Она взяла бумажный жгут, лежавший на краю стола.
— Что ты решил? — спросила она. — Чем хочешь заняться?
— Еще не думал об этом, но чем-нибудь наверняка займусь. И даже рад этому.
— Правда?
— Правда, — подтвердил он. — Я буду рад заняться каким-нибудь делом. Мы это еще обсудим. А вот это тебе. — Он вытащил из кармана тонкий пестрый платок и развернул его перед ней. — Это мой подарок…
— Какой красивый! — сказала она и, взяв платок, накинула его на растопыренные пальцы рук, словно фату. — Красивый, — повторила она. — Очень красивый, я очень рада…
— А еще у меня есть вино, — заявил он. — Целая бутылка вина, немного хлеба и одно яблоко.
— Яблоко, — удивилась она, — это в самом деле большая редкость. Сейчас даже на черном рынке нет яблок…
Погасив сигарету, он встал.
— Пойдем, — сказал он тихо. — Пойдем со мной, хорошо?
— Хорошо, — сразу согласилась она. В ожидании он стоял у стола и смотрел, как она достала со шкафа подсвечник, сунула сигареты в карман и взяла коробок спичек. Лицо ее было совершенно серьезно, она едва сдерживала слезы. Заметив это, он подошел к ней.
— Если не хочешь, — сказал он, — если тебе не хочется идти со мной, я не обижусь. Я очень тебя люблю.
— Нет, — возразила она, и он увидел, что ее губы дрогнули. — Я очень хочу пойти с тобой… Просто мне грустно…
— Почему?
— Не знаю, — ответила она.
Он открыл дверь, выключил торшер и медленно, положив руку ей на плечо, повел ее по темной прихожей. Дойдя до своей комнаты, он открыл дверь и включил свет.
— Входи же!
Он снял руку с ее плеча и приглашающе склонил голову. Она очень медленно вошла. Он закрыл за ней дверь.
Она села на кровать, а он придвинул стол поближе к ней, чтобы она могла опереться локтями о столешницу.
— У тебя есть рюмки? — спросил он.
— Да, в шкафу, вон там, — и показала пальцем в угол, где, несмотря на электрический свет, было темновато. — В картонной коробке. Штопор там же.
Он порылся в пропахшем пылью шкафу и наконец наткнулся рукой на звякнувшую коробку.
— Иди сюда, — сказала она. Взяв у него рюмки, она тщательно протерла их шалью. Открывая бутылку вина, он заметил, что они засверкали в матовом свете лампы. Он разлил вино по рюмкам и сел рядом с ней.
— Ну, иди же ко мне, — прошептал он и поднял свою рюмку. — Ты теперь моя жена. Хочешь быть моей женой?
— Да, — серьезно ответила она. — Хочу.
— Я никогда не покину тебя до конца жизни.
— Я тоже останусь с тобой до конца. Я рада этому.
Они улыбнулись друг другу и выпили.
— Хорошее вино, — оценила она. — Очень мягкое и ароматное.
— Это церковное вино, — откликнулся он. — Я получил его в подарок.
— Церковное? — переспросила она.
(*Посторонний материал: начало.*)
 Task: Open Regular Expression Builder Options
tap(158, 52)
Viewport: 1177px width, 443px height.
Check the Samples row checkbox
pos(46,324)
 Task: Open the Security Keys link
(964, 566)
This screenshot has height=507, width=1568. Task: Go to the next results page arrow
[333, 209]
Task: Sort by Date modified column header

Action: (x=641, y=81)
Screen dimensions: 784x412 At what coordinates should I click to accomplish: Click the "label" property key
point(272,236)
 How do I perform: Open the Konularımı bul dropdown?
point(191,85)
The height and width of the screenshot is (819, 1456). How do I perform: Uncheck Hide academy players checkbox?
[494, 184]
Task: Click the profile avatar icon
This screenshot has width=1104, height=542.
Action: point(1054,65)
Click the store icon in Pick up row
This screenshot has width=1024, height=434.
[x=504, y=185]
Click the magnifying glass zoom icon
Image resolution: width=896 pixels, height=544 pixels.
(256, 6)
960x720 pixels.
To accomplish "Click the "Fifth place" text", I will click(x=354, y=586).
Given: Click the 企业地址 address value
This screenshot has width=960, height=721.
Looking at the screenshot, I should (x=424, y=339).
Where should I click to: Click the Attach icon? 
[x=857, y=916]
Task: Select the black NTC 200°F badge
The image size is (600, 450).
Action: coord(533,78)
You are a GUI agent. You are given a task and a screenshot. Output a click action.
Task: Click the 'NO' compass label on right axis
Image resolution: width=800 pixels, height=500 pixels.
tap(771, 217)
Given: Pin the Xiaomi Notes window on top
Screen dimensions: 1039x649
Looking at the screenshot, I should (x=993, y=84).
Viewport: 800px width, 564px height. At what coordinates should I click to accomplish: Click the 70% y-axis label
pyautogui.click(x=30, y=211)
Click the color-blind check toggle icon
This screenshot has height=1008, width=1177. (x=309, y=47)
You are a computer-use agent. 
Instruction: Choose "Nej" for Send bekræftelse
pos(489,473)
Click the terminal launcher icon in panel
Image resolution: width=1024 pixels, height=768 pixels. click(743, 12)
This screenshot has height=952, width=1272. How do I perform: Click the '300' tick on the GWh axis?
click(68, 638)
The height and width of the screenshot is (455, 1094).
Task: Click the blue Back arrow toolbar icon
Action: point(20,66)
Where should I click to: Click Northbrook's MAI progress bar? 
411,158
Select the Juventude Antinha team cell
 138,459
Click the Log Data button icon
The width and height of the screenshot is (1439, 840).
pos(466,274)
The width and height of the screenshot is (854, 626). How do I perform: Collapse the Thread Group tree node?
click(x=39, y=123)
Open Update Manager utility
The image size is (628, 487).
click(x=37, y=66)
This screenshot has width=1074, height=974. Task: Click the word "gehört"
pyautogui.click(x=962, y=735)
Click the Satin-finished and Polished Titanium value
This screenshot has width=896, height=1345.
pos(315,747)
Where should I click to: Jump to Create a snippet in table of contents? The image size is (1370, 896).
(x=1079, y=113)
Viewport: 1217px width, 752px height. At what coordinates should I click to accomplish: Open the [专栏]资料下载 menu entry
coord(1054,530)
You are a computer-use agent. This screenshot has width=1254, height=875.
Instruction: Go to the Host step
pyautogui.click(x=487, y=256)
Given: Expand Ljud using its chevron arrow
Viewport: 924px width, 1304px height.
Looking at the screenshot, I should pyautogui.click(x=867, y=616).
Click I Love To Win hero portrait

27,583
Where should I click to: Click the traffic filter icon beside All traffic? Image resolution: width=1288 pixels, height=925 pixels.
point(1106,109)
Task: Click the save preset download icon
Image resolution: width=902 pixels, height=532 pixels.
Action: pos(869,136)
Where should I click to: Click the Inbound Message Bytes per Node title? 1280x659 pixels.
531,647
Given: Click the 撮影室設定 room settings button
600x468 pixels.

Он увидел, что она испугалась. Отодвинув рюмку подальше, она вопросительно взглянула на него.
— Не бойся, — сказал он и на миг опустил ладонь на ее плечо. — Это вино, всего лишь вино. Разве ты веришь, что это кровь Христа?
— Да-да, конечно, — поспешно кивнула она. — Я верю. А ты нет?
— Я тоже. Раньше я тоже боялся его пить, но теперь уже нет.
— Иногда, — тихонько призналась она, — мне очень хотелось не верить, но я ничего не могла с собой поделать: я верю. Мне хотелось бы только, чтобы я могла пить вино, даже если оно — не просто вино. Мне очень грустно.